Being efficient and knowing how to save time in the gym is the name of the game in this day and age. The most common reason someone gives for not exercising is lack of time. Day after day our calendars are filled with a never ending list of tasks. We have to get the kids up, make breakfast, shuttle them to school, work all day, drive the kids to practices and activities, make dinner, and then prepare for the next day. When in the world would you fit in time to train? Luckily I have a simple method to get the most bang for your buck. Utilizing compound movements is an easy way to hit multiple muscle groups fast. This strategy ensures you save time in the gym so you can get back to that task list that is piling up. It is like taking your task list and checking 3 boxes off at one time! Now that is efficient.
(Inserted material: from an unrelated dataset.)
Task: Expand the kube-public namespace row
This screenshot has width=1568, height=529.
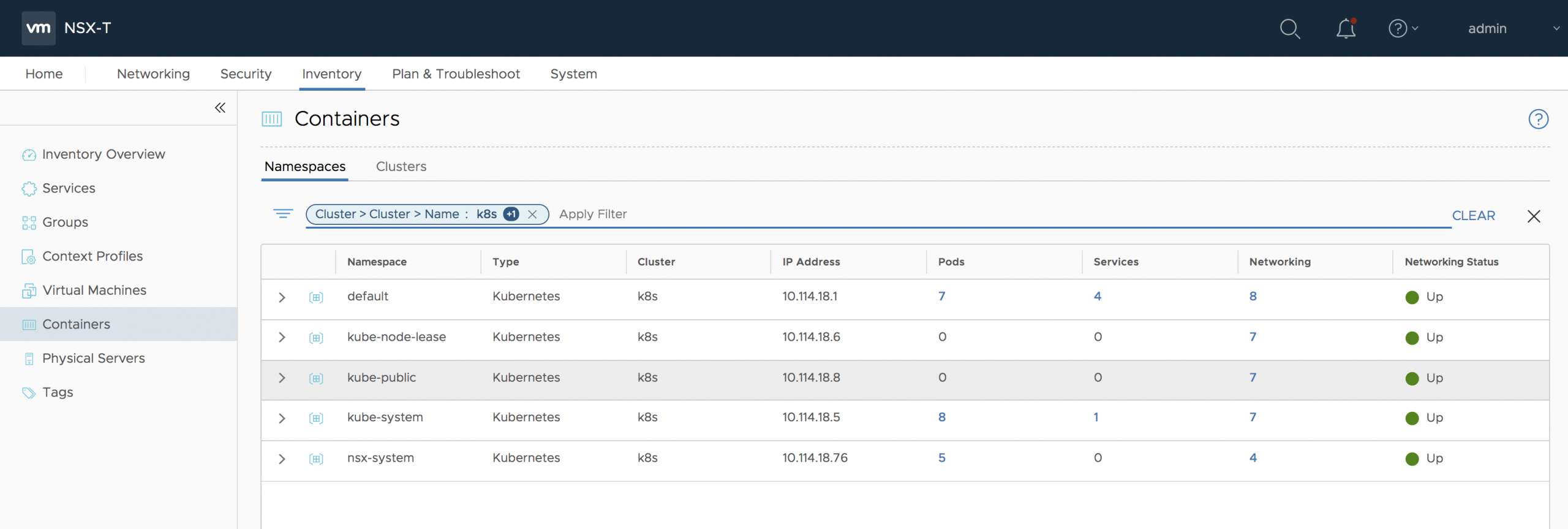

What is a compound movement anyway?

There are two main categories of training movements: isolation and compound. Isolated movements contain only one joint or muscle group. A common example would be a bicep curl; you are isolating the bicep (one muscle) and moving only the elbow (one joint). There are over 650 muscles in the body… going 1 by 1 is no way to save time! The other category is compound movements, in which we move multiple joints and muscle groups at the same time. A well-known example would be the back squat. The back squat uses every muscle in the lower body in some way. Your glutes and quads will be your main movers, and the other muscles in the low body will aid in keeping you grounded and centered. Also, because the weight is on our back, we need to utilize the upper body and core to make sure the weight stays stable.

How do THESE movements save time?

Going off of the example above, in one exercise, we use a larger number of muscles, target multiple muscle groups as our main movers, and as a result, burn more calories. Keep in mind that compound movements will be more taxing to the body and harder to do with proper form. With that being said, the upside definitely outweighs the downside. Life happens different parts of the body move together, not in isolated segments. Compound movements are not only smarter from a time managements perspective, but also a functionality standpoint as well!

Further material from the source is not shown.